De Turkse overheid en nogal wat Turkse verenigingen bekijken het Koerdisch Instituut met argusogen. Veel van die andere verenigingen kunnen volgens Özgüden in twee grote strekkingen worden opgedeeld: de rechts-nationalistische onder invloed van de MHP, en de religieus-nationalistische onder invloed van Milli Görüs. ‘De Turkse overheid stimuleerde dat verenigingsleven om een sterke pro-Turkse lobby in Europa te creëren’, zegt Özgüden. ‘In Turkije waren de militairen immers geobsedeerd dat Turkije langs alle kanten door vijanden werd belaagd. Vandaar dat de militaire junta vanaf 1984 de gastarbeiders opriep om zich te naturaliseren en deel te nemen aan het politieke leven. Maar dat gebeurde altijd met als doel de Turkse identiteit en belangen te verdedigen en een tegengewicht te vormen voor de oppositie in diaspora.’

Op de Turkse ambassade relativeert men de idee dat de ambassade controle zou uitoefenen over het Turkse verenigingsleven. Maar voor de ambassade is het wel duidelijk dat de Koerdische verenigingen te veel speelruimte krijgen in België. Het Koerdistan Nationaal Congres, de Confederatie van Koerdische Verenigingen in Europa, de in Turkije verboden pro-Koerdische partij DTP: ze hebben allemaal hun zetel in Brussel. Volgens de ambassade is er bij die organisaties niet zoiets als een dunne lijn tussen politiek activisme en terrorisme. Zelfs Koerdische verenigingen die zich cultureel noemen, zijn in werkelijkheid filialen van de PKK.

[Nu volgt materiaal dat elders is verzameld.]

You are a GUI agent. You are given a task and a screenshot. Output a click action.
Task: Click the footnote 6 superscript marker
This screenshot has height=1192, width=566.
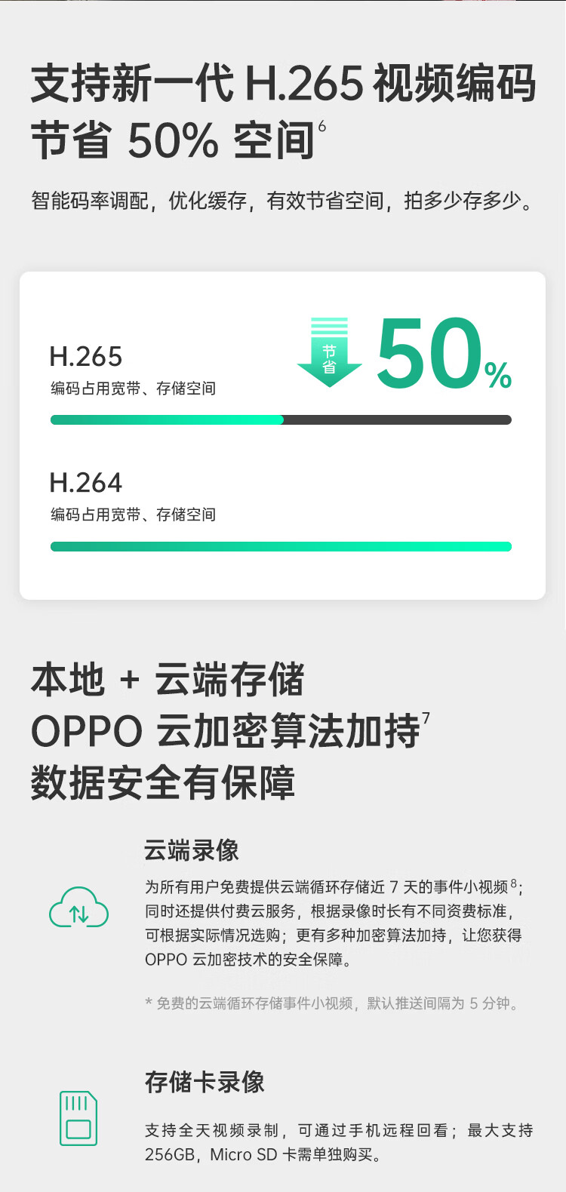coord(321,126)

Ze zijn hiërarchisch georganiseerd en ontvangen hun instructies uit Noord-Irak. Roj TV is niets anders is dan een propagandakanaal en een financieringsmachine voor de PKK. En de vzw’s dienen niet alleen om de Koerdische migranten te controleren, maar ze persen ze ook af, ronselen hun kinderen voor de gewapende strijd en dienen als dekmantel voor drugs- en mensensmokkel.

In de bergen

Weinig ruimte voor nuance dus, in het officiële Turkse standpunt. Maar het moet gezegd dat ook de Koerdische zijdeweinig moeite gedaan wordt om de sympathie voor PKK en zijn leider Öcalan te verbergen. Ook al staat de organisatie op de Europese lijst van terroristische bewegingen. In de gangen van ROJ NV hangt een fotoreportages van PKK-strijders in de bergen. ‘Wij zijn niet de stem van PKK’, zegt journalist Mazar Gunbat. ‘We pretenderen wel de stem te zijn van het Koerdische volk. En het is een realiteit dat de meerderheid van onze kijkers achter PKK staan. Als we daar de ogen voor sluiten, verliezen we onze geloofwaardigheid.’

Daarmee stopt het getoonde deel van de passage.